Folding mechanisms steer the amyloid fibril formation propensity of highly homologous proteins.

Significant advances in the understanding of the molecular determinants of fibrillogenesis can be expected from comparative studies of the aggregation propensities of proteins with highly homologous structures but different folding pathways. Here, we fully characterize, by means of stopped-flow, T-jump, CD and DSC experiments, the unfolding mechanisms of three highly homologous proteins, zinc binding Ros87 and Ml1 and zinc-lacking Ml4. The results indicate that the three proteins significantly differ in terms of stability and (un)folding mechanisms. Particularly, Ros87 and Ml1 appear to be much more stable to guanidine denaturation and are characterized by folding mechanisms including the presence of an intermediate.
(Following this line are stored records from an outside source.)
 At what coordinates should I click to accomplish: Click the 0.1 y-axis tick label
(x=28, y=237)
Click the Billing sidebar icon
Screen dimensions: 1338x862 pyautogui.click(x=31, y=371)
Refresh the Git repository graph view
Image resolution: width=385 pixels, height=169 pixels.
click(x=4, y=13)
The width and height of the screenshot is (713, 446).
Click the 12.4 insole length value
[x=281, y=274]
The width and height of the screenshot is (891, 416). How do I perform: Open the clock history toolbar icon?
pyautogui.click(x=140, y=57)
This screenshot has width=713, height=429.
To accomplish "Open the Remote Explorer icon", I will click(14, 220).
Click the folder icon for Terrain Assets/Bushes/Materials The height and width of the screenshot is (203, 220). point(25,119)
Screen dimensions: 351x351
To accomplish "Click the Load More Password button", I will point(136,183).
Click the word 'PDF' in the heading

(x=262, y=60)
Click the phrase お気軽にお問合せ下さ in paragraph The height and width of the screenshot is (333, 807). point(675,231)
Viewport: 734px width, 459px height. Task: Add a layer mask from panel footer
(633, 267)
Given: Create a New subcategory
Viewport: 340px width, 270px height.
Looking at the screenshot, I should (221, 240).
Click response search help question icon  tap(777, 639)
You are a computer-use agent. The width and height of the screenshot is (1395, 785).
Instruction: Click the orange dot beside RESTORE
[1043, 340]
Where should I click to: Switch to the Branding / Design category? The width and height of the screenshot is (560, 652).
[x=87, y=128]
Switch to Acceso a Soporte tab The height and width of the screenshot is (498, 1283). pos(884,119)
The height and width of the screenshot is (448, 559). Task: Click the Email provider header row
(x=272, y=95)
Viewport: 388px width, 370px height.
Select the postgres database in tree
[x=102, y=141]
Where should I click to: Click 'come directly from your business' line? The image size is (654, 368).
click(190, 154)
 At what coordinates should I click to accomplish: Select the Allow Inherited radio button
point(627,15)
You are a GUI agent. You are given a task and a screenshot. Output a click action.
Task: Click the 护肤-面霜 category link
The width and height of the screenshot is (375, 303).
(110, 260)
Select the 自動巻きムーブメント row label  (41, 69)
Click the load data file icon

On the other hand, metal lacking Ml4 folds according to a classic two-state model. Successively, we have monitored the capabilities of Ros87, Ml4 and Ml1 to form amyloid fibrils under native conditions. Particularly, we show, by CD, fluorescence, DLS, TEM and SEM experiments, that after 168 hours, amyloid formation of Ros87 has started, while Ml1 has formed only amorphous aggregates and Ml4 is still monomeric in solution. This study shows how metal binding can influence protein folding pathways and thereby control conformational accessibility to aggregation-prone states, which in turn changes aggregation kinetics, shedding light on the role of metal ions in the development of protein deposition diseases.